**Given records:**
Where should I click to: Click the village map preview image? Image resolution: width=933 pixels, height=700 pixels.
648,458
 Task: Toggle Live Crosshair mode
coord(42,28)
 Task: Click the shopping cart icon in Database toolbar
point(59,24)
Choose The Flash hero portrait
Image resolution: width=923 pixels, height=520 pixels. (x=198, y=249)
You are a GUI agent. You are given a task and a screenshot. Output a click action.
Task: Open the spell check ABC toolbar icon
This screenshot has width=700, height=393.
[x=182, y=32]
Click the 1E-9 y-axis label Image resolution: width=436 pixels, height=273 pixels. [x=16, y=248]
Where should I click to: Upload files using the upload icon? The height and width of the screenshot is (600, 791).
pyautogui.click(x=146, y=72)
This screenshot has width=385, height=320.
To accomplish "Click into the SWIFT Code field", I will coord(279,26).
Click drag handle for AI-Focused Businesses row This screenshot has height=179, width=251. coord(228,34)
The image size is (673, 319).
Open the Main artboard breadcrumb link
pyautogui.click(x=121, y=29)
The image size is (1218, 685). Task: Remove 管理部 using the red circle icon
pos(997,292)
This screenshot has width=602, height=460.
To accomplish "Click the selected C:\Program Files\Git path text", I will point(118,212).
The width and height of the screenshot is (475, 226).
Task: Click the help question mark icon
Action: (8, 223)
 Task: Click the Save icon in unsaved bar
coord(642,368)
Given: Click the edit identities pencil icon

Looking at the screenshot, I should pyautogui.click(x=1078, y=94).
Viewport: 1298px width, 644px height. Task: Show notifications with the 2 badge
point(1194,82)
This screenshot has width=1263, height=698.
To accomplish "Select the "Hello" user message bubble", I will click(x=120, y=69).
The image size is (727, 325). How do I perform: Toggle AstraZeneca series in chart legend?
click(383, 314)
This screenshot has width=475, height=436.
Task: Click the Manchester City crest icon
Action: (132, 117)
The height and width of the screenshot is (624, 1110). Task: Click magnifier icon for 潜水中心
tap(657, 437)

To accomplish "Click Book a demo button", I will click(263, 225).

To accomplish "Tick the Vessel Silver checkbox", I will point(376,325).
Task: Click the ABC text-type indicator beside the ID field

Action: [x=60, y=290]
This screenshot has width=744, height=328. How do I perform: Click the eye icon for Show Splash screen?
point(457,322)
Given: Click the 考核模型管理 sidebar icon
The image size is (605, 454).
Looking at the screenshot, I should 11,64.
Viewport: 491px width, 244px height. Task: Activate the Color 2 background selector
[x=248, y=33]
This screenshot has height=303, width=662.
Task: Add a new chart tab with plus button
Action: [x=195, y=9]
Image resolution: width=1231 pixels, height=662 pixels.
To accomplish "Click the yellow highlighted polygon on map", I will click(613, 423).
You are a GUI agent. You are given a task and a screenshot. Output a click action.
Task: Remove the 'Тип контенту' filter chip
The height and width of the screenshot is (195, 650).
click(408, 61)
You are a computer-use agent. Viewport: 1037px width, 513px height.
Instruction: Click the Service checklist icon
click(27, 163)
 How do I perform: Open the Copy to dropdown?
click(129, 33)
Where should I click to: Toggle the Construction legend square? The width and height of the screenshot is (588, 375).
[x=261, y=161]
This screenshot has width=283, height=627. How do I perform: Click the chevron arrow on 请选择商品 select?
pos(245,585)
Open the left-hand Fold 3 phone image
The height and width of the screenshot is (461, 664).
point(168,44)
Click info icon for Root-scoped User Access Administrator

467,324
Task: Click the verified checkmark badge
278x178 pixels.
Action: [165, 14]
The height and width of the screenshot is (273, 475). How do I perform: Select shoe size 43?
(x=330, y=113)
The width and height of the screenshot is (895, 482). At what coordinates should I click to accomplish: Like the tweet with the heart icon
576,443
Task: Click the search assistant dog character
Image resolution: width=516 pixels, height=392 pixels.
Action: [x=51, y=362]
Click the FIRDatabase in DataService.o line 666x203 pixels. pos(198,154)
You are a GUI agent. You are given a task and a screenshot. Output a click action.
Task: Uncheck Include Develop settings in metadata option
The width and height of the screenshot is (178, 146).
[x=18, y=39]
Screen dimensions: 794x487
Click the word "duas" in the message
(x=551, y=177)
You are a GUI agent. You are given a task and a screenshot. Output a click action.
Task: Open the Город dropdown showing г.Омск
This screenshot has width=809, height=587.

**What you are asked to do:**
Exactly as written, give the line containing "278x178 pixels." and all remaining lines of the records.

**Result of this task:**
278x178 pixels.
Action: [165, 14]
The height and width of the screenshot is (273, 475). How do I perform: Select shoe size 43?
(x=330, y=113)
The width and height of the screenshot is (895, 482). At what coordinates should I click to accomplish: Like the tweet with the heart icon
576,443
Task: Click the search assistant dog character
Image resolution: width=516 pixels, height=392 pixels.
Action: [x=51, y=362]
Click the FIRDatabase in DataService.o line 666x203 pixels. pos(198,154)
You are a GUI agent. You are given a task and a screenshot. Output a click action.
Task: Uncheck Include Develop settings in metadata option
The width and height of the screenshot is (178, 146).
[x=18, y=39]
Screen dimensions: 794x487
Click the word "duas" in the message
(x=551, y=177)
You are a GUI agent. You are given a task and a screenshot. Output a click action.
Task: Open the Город dropdown showing г.Омск
This screenshot has width=809, height=587.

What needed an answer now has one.